Sen. Ben Cardin (D-MD) reflected on Wednesday night on his career and his work supporting Israel and combating antisemitism in remarks to the Jewish Community Relations Council of Greater Washington.

The longtime senator, who has been in public office for nearly 60 years and will retire at the end of the current Congress, spoke to JCRC members who gathered at a synagogue in suburban Maryland to honor his career. Cardin’s upcoming retirement is set to deprive the Senate of one of its most prominent pro-Israel stalwarts, as well as a leading figure in efforts to fight antisemitism.

“One of my missions in the United States Senate is to make sure that young legislators understand why that special relationship exists, and the importance of Israel to the United States, and to make it clear that we will never tolerate the use of Israel as a partisan wedge issue,” Cardin said.

In a question-and-answer session later in the evening, Cardin noted that there are many new lawmakers who are not familiar with the intricacies of the U.S.-Israel relationship, whom, he said, “we have to educate.” He also emphasized that using Israel as a wedge issue “will only hurt… U.S.-Israel relations.”

The 79-year-old senator said that the vast majority of his colleagues are “basically pro-Israel” and want to find ways to work together.

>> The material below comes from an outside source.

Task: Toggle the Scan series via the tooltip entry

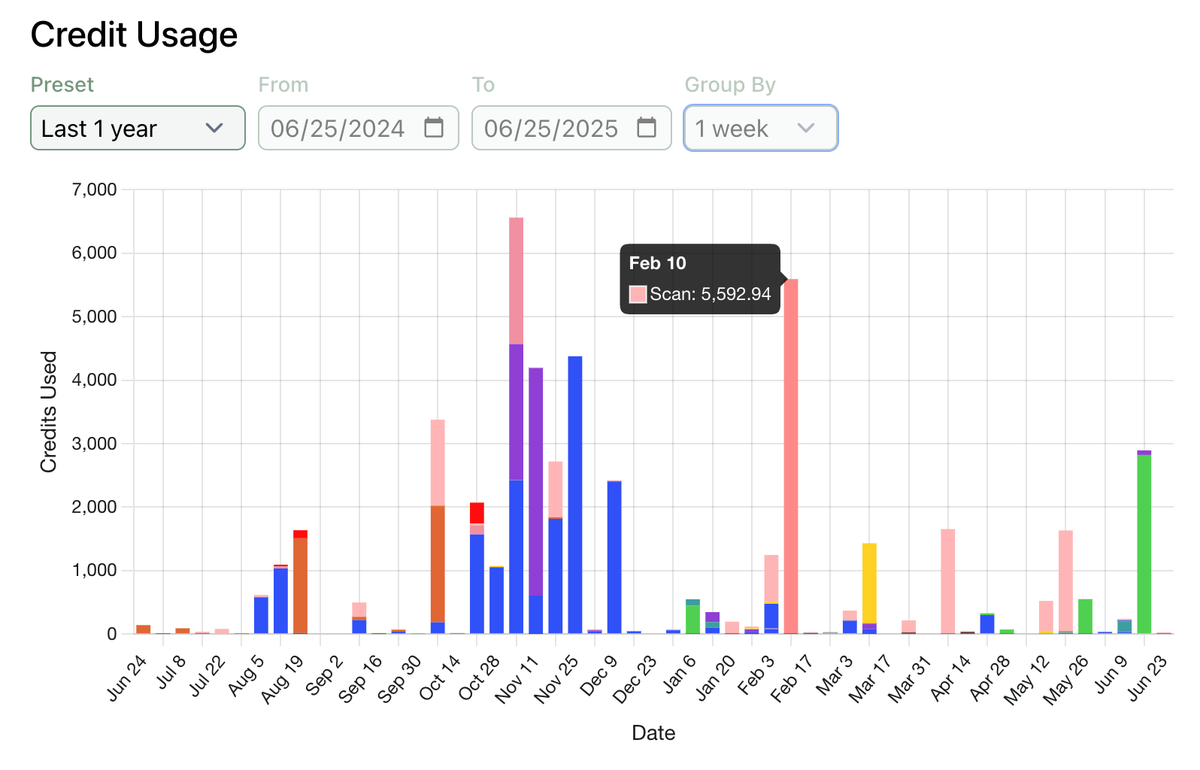Action: click(x=700, y=294)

“What gets confused is that because we disagree with a governmental policy does not mean that we don’t love and support our country,” Cardin said. “I disagreed with a lot of Donald Trump’s policies. During the years he was president, I loved America. I disagree with a lot of Prime Minister [Benjamin] Netanyahu’s policies. I love Israel and the importance of the relationship between the United States and Israel.”

Cardin offered shoutouts in his remarks to several local lawmakers in attendance at the event, including State Delegate Joe Vogel, a young progressive Jew running for Congress in Maryland’s 6th Congressional District.

Cardin lamented a rise in antisemitism “that I never thought I would ever see in my lifetime,” which he said had been fueled by “leaders that are giving oxygen” to hate and the disinformation and conspiracy theories that drive people to commit antisemitic acts.

He emphasized the importance of a range of steps to combat such hate, including Holocaust education, greater enforcement and alliances with “like-minded groups.”

“And then lastly, we have to have accountability,” Cardin continued. “We have to make sure that we end the scourge of what we see in our community. Leaders must speak out, we can never normalize or trivialize antisemitism. We must speak out.”

Cardin, who said he is “optimistic” about the future, also pledged to remain engaged after he leaves office in January 2025, including in supporting the U.S.-Israel relationship.